Since this was mentioned elsewhere in the thread, this is actually $49. With a
little work, the $19 Photon could certainly do the same.

------
joshstrange
A lot of complaining about the $0.02/press (no recharge/replace on battery)
but all the other buttons I've seen cost significantly more and this feels a
little more plug&play. I'll probably wait for it to get cheaper or get a
replaceable battery as I don't have a great use case for it at this time but
it's at the top of my list if I need something like this.

------
StavrosK
I know it's not as convenient as buying one of these, but it's really not very
hard to make your own button, and it's a very fun project.
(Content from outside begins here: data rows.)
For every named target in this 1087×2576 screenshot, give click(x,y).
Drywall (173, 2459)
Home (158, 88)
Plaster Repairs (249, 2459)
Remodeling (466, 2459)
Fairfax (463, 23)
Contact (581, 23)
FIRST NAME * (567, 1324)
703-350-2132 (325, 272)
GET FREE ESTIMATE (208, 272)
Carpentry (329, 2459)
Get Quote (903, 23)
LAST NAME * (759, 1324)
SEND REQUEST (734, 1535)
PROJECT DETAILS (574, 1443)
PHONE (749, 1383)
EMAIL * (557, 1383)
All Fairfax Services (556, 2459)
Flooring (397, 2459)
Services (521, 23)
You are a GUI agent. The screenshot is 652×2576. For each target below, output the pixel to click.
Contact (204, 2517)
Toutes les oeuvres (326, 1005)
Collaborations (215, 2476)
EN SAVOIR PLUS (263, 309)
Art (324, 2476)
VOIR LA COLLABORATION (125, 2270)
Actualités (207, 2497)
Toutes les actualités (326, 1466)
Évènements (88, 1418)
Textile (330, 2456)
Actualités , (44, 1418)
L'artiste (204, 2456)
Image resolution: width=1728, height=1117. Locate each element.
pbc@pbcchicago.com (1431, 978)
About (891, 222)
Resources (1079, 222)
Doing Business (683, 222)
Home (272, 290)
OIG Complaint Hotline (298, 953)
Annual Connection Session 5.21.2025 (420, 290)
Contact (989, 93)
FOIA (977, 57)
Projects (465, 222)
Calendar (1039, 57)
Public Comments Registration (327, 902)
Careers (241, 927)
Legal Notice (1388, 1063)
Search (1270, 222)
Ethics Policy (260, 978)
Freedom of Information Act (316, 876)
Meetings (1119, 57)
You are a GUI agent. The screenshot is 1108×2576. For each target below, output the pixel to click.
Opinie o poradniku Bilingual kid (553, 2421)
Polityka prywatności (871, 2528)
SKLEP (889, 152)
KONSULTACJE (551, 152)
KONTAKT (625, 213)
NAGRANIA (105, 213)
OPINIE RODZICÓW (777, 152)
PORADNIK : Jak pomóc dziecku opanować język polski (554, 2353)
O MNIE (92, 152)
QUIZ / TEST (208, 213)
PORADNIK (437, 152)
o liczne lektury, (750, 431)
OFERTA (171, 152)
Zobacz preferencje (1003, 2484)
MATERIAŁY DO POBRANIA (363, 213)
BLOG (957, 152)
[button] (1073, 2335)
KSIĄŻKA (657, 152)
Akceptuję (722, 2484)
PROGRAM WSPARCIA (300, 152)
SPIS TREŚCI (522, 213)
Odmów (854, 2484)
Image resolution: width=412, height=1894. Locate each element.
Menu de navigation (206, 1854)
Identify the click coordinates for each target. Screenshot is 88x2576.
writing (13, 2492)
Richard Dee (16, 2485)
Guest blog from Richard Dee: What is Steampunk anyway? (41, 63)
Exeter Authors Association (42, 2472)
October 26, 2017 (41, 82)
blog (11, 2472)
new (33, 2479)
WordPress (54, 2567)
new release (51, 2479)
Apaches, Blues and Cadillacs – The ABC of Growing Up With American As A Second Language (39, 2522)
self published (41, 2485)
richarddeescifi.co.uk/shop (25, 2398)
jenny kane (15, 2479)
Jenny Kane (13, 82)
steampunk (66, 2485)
Here's mine, which
is also open source, including the PCB and things:

[https://www.stavros.io/posts/emergency-food-
button/](https://www.stavros.io/posts/emergency-food-button/)

------
i2shar
FWIW, if you don't need hardware, you can turn your phone into such a
"button". Apps allow you to add a widget to your home screen and can be
configured to make HTTP requests.

[https://play.google.com/store/apps/details?id=ch.rmy.android...](https://play.google.com/store/apps/details?id=ch.rmy.android.http_shortcuts)

------
Hortinstein
in case anyone is interested I wrote a node.js module a while back to
repurpose dash buttons

not as elegant as their official IoT button, but it works (and dash buttons
are 25% of the price)

[https://github.com/hortinstein/node-dash-
button](https://github.com/hortinstein/node-dash-button)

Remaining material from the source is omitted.